The aim of the invention can be achieved by the following technical scheme:
the preparation method of the phase-change energy-storage flexible film based on the green building material comprises the following steps:
s1: adding a phase-change energy storage carrier into the solution containing the phase-change energy storage skeleton, and mixing to obtain a phase-change energy storage solution;
s2: adding polyethylene glycol into the phase-change energy storage solution, stirring, placing into a vacuum drying oven, setting the temperature of the oven body to be 60-80 ℃, the adsorption vacuum degree to be 0.06-0.08MPa, and the time length to be 4-8h, taking out, and cooling to room temperature to obtain the phase-change energy storage flexible film.
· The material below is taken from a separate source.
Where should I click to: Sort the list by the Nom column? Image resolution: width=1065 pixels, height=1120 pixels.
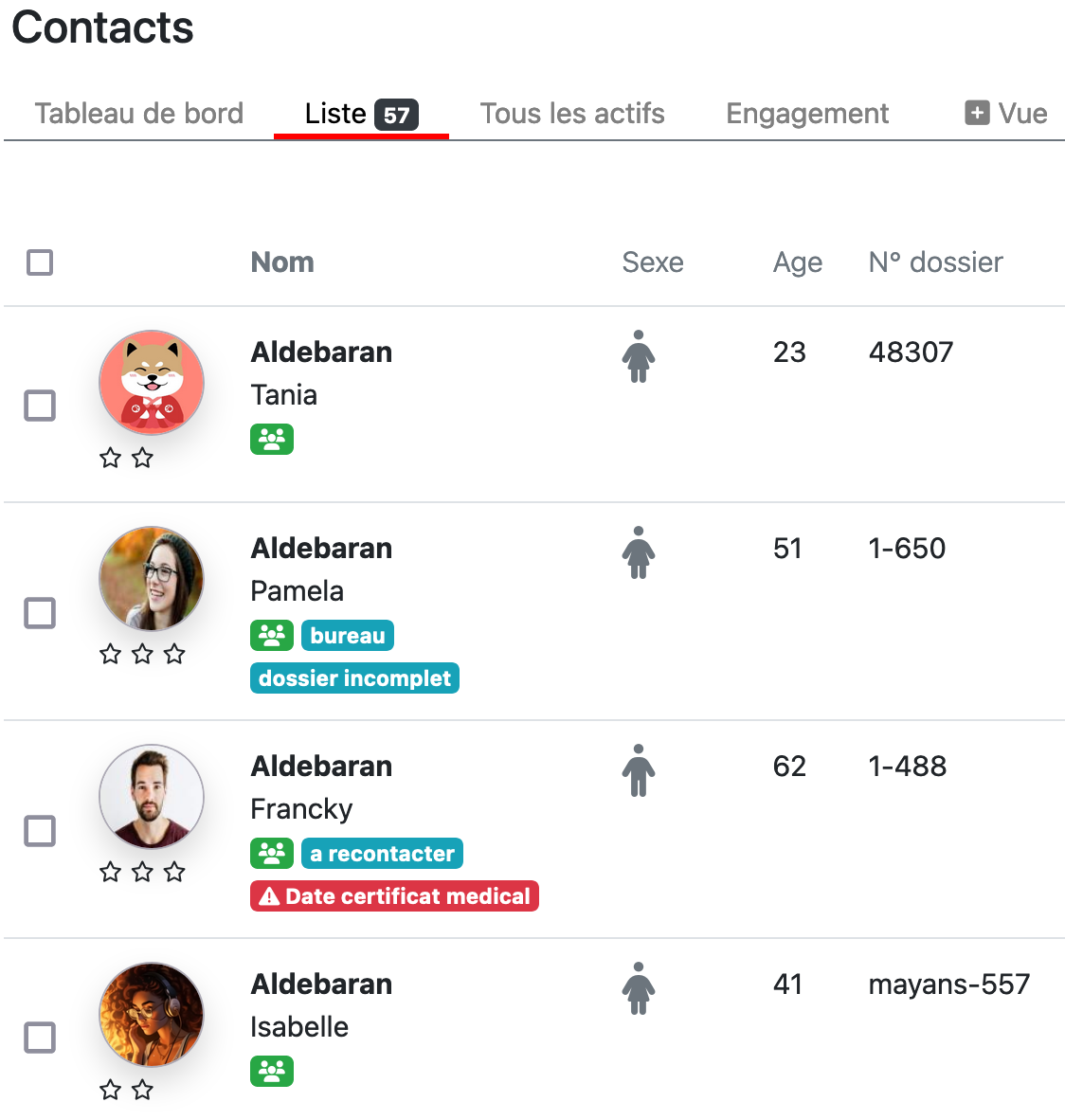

As a further scheme of the invention: the phase-change energy storage framework is prepared by the following steps:
s21: adding dicyclohexylmethane diisocyanate, hydroxyl-terminated silicone oil and polyether polyol into a four-neck flask provided with a stirring device and a reflux condenser, adding catalyst dibutyltin dilaurate, heating to 60-70 ℃ under the protection of nitrogen, and reacting for 3-5h to obtain an intermediate A;
the chemical reaction formula is as follows:
s22: adding dimethylolpropionic acid into a four-neck flask where the intermediate A is positioned, reacting for 2-3h, adding hydroxyethyl acrylate for end sealing, controlling the temperature to be 66-75 ℃, reacting for 3-5h, and cooling to 25-30 ℃ to obtain an intermediate B;
the chemical reaction formula is as follows:
s23: adding triethylamine into the intermediate B, stirring for 10-20min, adding distilled water, and stirring uniformly to obtain the phase-change energy storage skeleton.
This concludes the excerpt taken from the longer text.